Flooding left behind mud and debris in this public campground near Winona, Minn., and Hoesley, campground manager, will likely spend the next month cleaning up and putting things back into place.
“I wanted to do a bunch of painting this year,” he said. “But I got all this extra work to do.”
With help from a few volunteers, Hoesley hopes to have the campgrounds ready for Memorial Day weekend and an expected crowd of 750 to 1,000 campers, the Winona Daily News reported.
In 17 years, Hoesley has cleared the remains of four big floods, and is well-practiced at managing the repair of Winona’s flood-susceptible park. The campground is always the first to be flooded, according to the National Weather Service, filling with water when the city flood gauge hits 13 feet.

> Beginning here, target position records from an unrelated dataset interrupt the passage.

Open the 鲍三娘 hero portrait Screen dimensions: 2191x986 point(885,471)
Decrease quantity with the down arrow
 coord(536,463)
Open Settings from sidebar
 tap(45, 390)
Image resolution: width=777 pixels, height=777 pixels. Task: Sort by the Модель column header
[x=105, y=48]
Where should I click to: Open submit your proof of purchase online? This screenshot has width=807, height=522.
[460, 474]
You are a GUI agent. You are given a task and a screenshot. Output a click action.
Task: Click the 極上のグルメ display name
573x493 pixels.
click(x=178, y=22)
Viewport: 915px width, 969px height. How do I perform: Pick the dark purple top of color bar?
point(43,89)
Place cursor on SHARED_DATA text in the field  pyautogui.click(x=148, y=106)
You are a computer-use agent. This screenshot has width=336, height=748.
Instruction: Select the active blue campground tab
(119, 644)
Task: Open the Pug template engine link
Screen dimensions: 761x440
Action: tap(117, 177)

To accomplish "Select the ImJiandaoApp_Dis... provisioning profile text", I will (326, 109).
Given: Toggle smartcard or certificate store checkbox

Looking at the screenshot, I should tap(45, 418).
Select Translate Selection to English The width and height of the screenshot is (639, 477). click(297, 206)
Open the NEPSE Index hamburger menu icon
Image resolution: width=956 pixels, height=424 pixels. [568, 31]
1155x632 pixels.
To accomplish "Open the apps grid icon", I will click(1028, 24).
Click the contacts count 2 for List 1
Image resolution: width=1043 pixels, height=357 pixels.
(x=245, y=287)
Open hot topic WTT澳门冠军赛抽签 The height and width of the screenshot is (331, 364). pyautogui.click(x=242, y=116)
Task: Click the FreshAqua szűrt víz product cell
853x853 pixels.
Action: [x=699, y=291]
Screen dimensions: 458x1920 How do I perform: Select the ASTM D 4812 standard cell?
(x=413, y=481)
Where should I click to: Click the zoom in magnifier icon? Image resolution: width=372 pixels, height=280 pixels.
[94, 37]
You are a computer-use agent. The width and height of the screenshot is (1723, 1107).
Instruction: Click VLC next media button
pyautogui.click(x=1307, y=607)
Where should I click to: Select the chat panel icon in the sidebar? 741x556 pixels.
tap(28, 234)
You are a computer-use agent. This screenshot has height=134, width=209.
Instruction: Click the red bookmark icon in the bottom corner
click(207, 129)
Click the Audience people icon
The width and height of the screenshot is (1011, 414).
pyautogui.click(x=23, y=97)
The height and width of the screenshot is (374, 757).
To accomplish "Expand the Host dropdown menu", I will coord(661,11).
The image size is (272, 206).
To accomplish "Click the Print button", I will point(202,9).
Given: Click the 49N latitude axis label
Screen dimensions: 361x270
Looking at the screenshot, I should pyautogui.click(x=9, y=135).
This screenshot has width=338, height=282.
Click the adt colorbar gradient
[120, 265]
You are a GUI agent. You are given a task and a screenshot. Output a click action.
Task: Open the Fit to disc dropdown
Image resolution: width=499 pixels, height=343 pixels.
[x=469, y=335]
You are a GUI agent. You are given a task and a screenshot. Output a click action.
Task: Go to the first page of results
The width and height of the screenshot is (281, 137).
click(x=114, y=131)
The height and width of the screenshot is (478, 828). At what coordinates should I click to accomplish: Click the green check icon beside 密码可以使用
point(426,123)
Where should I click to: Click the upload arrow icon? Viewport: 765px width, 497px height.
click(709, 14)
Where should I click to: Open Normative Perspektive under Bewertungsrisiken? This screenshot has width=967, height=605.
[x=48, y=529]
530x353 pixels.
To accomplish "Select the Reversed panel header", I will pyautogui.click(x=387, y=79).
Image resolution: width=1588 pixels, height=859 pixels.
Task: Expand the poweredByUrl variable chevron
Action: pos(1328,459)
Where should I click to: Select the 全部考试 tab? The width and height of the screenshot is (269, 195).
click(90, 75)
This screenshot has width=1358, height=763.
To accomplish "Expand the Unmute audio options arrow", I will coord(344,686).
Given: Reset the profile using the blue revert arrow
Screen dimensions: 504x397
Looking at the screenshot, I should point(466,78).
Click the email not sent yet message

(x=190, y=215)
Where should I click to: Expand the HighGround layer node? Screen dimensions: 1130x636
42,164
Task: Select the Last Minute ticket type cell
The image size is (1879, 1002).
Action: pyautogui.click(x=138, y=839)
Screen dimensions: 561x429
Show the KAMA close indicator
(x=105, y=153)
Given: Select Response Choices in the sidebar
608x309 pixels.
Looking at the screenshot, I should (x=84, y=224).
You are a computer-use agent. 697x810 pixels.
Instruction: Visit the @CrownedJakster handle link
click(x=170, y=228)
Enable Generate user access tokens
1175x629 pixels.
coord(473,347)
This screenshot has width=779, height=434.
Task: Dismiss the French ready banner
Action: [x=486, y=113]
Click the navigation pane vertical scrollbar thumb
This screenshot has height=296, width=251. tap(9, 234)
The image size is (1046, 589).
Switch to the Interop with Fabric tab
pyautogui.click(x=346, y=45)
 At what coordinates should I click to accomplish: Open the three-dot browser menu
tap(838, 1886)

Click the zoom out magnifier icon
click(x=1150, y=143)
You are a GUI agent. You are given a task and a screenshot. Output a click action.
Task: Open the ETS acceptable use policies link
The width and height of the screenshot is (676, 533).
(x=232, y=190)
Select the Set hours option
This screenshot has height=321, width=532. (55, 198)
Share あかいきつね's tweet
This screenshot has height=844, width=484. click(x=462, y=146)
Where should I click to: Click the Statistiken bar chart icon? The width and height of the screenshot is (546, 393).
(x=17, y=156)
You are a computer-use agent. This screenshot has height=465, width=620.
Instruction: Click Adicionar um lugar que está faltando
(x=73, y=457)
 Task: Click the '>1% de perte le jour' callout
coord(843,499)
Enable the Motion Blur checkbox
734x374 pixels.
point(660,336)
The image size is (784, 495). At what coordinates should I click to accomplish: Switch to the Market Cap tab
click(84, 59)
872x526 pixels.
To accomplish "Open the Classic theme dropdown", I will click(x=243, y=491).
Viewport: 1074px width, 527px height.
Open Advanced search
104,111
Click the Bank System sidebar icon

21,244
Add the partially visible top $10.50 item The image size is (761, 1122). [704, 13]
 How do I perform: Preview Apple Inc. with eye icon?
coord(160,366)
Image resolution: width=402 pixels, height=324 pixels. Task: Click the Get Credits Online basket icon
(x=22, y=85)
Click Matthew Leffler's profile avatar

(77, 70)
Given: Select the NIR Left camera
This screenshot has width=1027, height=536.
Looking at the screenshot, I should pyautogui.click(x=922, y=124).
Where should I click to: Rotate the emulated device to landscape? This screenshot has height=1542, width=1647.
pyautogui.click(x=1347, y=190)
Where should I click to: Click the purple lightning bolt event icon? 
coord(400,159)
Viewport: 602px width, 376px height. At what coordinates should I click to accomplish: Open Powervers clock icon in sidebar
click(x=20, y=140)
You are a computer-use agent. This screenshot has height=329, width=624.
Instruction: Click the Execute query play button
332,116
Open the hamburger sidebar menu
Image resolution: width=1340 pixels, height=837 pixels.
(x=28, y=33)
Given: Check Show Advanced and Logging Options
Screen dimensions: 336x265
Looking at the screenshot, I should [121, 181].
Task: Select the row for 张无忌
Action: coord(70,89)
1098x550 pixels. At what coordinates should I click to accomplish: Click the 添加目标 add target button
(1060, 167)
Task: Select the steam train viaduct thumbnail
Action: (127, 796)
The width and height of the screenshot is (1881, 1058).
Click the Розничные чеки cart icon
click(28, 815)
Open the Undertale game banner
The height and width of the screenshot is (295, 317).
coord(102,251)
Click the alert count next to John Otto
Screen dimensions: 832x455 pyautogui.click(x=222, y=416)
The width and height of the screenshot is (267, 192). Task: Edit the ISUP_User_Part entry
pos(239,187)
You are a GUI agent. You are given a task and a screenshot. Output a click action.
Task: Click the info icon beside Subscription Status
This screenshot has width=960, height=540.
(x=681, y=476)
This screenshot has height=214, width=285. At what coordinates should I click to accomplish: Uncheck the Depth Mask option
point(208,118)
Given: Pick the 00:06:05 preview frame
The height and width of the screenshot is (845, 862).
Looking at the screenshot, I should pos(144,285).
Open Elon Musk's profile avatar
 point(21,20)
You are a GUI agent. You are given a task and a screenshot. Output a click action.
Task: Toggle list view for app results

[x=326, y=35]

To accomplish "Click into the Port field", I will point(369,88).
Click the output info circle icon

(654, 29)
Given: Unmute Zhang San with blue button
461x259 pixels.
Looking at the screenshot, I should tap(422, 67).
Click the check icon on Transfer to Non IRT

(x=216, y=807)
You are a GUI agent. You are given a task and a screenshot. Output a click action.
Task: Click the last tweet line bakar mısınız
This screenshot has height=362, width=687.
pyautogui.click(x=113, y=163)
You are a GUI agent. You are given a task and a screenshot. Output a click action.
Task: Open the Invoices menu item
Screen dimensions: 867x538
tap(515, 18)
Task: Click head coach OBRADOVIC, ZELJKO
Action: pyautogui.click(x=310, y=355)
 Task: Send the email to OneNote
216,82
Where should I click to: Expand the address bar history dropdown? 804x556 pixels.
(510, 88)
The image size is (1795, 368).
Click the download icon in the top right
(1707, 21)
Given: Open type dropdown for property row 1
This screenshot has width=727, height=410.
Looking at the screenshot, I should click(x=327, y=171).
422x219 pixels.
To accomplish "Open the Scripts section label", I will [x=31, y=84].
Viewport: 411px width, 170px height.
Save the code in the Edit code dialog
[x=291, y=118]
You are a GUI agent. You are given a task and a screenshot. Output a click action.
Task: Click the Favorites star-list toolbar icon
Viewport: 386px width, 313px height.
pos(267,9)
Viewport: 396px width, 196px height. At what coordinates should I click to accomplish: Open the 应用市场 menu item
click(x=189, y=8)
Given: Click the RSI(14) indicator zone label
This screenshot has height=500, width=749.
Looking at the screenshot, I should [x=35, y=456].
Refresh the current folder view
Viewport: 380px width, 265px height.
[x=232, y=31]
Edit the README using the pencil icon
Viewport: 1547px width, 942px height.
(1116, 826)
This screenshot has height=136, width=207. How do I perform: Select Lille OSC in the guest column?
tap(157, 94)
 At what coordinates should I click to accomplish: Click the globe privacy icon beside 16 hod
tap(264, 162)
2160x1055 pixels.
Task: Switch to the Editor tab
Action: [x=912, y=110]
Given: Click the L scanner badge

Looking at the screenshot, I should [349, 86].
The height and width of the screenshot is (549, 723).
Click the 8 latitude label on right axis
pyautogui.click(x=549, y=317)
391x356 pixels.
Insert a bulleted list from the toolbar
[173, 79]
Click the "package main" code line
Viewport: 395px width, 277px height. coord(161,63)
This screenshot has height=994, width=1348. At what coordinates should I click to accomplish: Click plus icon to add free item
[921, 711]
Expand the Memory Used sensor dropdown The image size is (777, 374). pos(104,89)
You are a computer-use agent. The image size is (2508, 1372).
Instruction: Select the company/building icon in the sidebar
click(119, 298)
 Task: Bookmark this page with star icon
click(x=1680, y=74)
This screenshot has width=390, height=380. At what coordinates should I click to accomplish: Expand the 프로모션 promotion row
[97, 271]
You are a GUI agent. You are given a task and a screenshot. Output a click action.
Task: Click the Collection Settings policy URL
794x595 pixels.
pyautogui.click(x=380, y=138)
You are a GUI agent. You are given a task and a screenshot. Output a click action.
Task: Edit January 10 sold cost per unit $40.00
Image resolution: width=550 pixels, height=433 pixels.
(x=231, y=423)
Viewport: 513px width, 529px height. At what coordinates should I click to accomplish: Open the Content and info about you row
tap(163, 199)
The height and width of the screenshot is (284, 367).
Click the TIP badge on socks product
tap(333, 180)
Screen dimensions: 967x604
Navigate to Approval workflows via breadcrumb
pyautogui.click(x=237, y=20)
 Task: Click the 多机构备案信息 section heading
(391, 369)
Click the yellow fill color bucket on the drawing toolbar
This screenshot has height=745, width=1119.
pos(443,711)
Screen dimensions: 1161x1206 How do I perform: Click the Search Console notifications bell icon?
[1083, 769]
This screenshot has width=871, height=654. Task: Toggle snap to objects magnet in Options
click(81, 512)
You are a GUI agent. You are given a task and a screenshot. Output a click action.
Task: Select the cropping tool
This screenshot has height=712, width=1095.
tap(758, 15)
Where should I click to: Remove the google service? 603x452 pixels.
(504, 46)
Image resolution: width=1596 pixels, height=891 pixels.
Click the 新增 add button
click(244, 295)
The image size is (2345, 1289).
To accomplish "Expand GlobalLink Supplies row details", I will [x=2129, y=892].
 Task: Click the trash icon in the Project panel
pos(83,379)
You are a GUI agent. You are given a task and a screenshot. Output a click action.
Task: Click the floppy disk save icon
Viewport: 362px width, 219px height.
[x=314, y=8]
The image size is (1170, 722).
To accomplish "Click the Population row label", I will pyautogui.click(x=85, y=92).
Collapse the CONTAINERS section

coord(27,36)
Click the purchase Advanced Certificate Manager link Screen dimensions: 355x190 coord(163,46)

As soon as the water recedes, Hoesley starts clean up by mopping the office floor with bleach.
The Mississippi River crested April 15 and settled down below flood stage a week later, leaving behind much less damage than the 2001 flood, Hoesley said.
“In 2001, we had two inches of mud and a dead fish in here,” he said, laughing. “It was up so high for so long.”
Still, Hoesley and his helpers will spend the next few weeks clearing debris, repositioning docks, and taking gear out of the showers on high ground and moving them to storage.